Life will always present us w/tests. I’ve learned how to take a different perspective on the adversities of life. Instead of looking at life as a victim, I have embraced the journey as God has planned it, making exponential strides towards becoming a better man.

Take this time that we have away from our normal day to day activities and think about changing your perspectives. Focus not on how bad this situation is but instead on how we can all come out of this better people. Let’s work on the things we have been putting off and grow towards our ultimate potential.

I never thought Smith was a bad guy. Never. His was a sad story, for sure, on many different levels. And he was certainly lacking in maturity.

I always felt he never took responsibilities for his actions -- the actions that derailed his Hall-of-Fame start with the 49ers and ended his tenure with the Raiders before it really even began.

There might have been plenty of underlying reasons Smith had run-ins with the law and issues with substances of abuse. But there are also a lot of people who went through worse and did not repeatedly make the same mistakes, the same poor decisions.

I was not sure how to feel about the latest, unexpected Smith news after Jay Glazer of Fox Sports and The Athletic broke the story that Smith signed a one-year contract with the Dallas Cowboys.

Glazer described Smith as “clean and sober now.” He added, it is “incredible how much he’s turned his life around.” Glazer revealed he has been around Smith for more than a year with the Merging Vets & Players program. Smith has been “amazing in helping veterans dealing with sobriety issues while getting help himself.”

While I did not doubt any of what Glazer described, what provided the most reason for hope came from Smith -- “instead of looking at life as a victim.” I can’t tell you how happy I was to read those words.

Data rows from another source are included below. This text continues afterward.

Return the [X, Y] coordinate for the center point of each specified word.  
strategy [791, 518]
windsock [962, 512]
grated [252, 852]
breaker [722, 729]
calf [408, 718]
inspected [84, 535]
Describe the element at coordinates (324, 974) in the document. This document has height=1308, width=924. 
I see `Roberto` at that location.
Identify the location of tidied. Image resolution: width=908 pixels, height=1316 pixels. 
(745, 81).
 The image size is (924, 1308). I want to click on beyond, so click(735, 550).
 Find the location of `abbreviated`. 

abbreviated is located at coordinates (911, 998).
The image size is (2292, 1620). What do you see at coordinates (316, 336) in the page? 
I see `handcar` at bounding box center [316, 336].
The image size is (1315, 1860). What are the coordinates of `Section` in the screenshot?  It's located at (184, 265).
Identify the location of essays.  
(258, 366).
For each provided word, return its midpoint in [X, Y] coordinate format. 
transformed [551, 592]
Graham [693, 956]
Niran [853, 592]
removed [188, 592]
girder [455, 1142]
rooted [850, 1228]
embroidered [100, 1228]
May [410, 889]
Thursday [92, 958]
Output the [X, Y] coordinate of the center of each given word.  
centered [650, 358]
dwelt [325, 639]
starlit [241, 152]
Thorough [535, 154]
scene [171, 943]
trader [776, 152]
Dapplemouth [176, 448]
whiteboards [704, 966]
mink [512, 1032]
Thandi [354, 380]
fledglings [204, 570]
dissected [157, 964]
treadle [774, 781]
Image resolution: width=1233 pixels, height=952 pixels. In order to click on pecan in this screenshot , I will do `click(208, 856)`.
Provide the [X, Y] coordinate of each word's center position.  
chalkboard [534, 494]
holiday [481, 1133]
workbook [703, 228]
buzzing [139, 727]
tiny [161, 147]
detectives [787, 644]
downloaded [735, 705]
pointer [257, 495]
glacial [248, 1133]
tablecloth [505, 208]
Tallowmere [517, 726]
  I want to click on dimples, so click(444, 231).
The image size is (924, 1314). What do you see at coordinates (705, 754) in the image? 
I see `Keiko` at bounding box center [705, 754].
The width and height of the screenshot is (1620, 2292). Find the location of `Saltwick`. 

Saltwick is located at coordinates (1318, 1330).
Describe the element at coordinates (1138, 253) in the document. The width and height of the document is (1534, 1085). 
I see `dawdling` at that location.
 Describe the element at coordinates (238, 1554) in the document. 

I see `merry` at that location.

Smith is 30. He has not played in the NFL since 2015. I can only imagine what he faces daily. It is not just a matter of mental toughness or will power. If only it were that easy for him and the many others who deal with similar issues.

It means little to me how well Smith performs on the field this season and, possibly, in the next few years. The important part is that he sets himself up for the many, many years after his playing days are over.

This is a great step on that journey.